The Broad Street Canal District is an interesting mishmash of Rochester history without a unifying theme. To the north you have the remains of the Rochester subway tunnel buried under Broad Street. To the south there are remnants of the original campus of the Rochester Institute of Technology (much of which was bulldozed to make way for the interstate). This district is the focus of a completely different study already underway regarding reuse of the canal infrastructure (more on that at the end).
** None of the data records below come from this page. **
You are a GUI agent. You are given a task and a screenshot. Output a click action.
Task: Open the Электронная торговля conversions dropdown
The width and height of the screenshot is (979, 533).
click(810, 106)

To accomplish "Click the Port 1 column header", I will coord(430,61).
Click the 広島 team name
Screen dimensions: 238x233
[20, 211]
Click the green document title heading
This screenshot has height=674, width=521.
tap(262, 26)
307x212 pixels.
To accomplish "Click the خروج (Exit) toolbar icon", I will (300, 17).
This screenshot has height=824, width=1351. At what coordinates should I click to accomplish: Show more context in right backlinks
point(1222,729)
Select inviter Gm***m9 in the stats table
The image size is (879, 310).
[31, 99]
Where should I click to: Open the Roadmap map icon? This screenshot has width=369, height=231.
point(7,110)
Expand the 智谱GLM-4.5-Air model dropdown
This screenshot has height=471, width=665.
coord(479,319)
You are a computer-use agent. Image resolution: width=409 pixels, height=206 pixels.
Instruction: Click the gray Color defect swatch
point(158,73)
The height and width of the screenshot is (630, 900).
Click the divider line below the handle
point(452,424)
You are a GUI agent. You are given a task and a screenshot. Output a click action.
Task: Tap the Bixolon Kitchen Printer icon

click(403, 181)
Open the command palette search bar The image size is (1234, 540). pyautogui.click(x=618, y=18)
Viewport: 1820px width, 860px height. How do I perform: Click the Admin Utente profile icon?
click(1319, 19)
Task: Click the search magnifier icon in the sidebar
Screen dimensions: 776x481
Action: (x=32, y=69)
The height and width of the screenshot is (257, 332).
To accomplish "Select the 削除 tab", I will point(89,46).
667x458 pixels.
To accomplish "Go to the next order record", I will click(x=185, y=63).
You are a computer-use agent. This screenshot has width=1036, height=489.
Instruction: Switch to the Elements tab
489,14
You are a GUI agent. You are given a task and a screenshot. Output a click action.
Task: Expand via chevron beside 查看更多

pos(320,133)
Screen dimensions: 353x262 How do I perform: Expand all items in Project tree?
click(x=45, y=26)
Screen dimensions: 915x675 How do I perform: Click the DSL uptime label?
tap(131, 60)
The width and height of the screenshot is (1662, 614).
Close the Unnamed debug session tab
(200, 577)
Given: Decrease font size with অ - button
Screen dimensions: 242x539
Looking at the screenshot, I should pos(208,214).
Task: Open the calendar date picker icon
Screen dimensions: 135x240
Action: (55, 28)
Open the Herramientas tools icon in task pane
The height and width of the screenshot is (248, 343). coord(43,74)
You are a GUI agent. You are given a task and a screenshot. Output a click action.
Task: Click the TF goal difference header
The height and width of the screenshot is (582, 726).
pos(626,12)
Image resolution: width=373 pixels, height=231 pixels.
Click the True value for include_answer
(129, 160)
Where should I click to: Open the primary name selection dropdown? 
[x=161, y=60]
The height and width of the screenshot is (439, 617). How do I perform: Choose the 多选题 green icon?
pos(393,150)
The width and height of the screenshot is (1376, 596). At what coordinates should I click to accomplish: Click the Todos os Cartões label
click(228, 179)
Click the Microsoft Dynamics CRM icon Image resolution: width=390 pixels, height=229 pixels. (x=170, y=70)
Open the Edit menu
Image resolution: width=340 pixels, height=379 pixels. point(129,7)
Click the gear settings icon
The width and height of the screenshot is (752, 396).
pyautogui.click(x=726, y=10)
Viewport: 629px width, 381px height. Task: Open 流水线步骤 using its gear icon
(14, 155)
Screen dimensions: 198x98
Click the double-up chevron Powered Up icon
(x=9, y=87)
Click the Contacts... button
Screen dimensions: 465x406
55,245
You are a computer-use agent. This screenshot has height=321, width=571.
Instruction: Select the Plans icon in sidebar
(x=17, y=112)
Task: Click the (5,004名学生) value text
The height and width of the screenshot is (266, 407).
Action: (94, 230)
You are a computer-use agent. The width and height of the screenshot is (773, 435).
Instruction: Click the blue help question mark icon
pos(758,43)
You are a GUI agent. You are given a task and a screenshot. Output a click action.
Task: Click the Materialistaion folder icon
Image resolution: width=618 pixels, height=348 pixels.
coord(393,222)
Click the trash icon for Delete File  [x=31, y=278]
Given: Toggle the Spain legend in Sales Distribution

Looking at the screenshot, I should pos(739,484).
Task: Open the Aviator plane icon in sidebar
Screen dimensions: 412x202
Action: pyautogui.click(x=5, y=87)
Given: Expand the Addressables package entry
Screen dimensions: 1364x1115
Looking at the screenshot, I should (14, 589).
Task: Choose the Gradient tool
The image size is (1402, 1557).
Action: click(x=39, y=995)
Having participated in the public workshop to canvass ideas for canal/subway reuse, I feel that the Charrette Report includes the most reasonable 'canal' implementation that I've come across. Canal proponents want fully functional canal running through downtown completely at the expense of Broad Street (and its bridge) for the benefit of pleasure boating, something I don't think is a regional, state, or national priority these days. The report would construct a 30 foot wide by 4 foot deep facsimile of the original Erie Canal within the West Broad Street corridor. It could serve as a skating rink in winter and a water feature in the summer, with fountains
at the western end. This retains the connectivity of Broad Street, has the potential to touch on historic aspects of canal-use downtown, and would serve as a focal point for further mixed-use development. Broad Street would be narrowed (it is already a low traffic carrier), but retained. This is important because its removal would leave Main Street as the only East-West option for traversing downtown.

The Main and Plymouth intersection is next. Once home to majestic hotels, the four quadrants of land at this intersection of two major city streets (linking Corn Hill and Frontier Field to the rest of downtown) are currently used as surface parking lots. The opportunity this affords is the chance to develop all four sites in concert to create a signature new architectural focal point and concentration of Class A office space.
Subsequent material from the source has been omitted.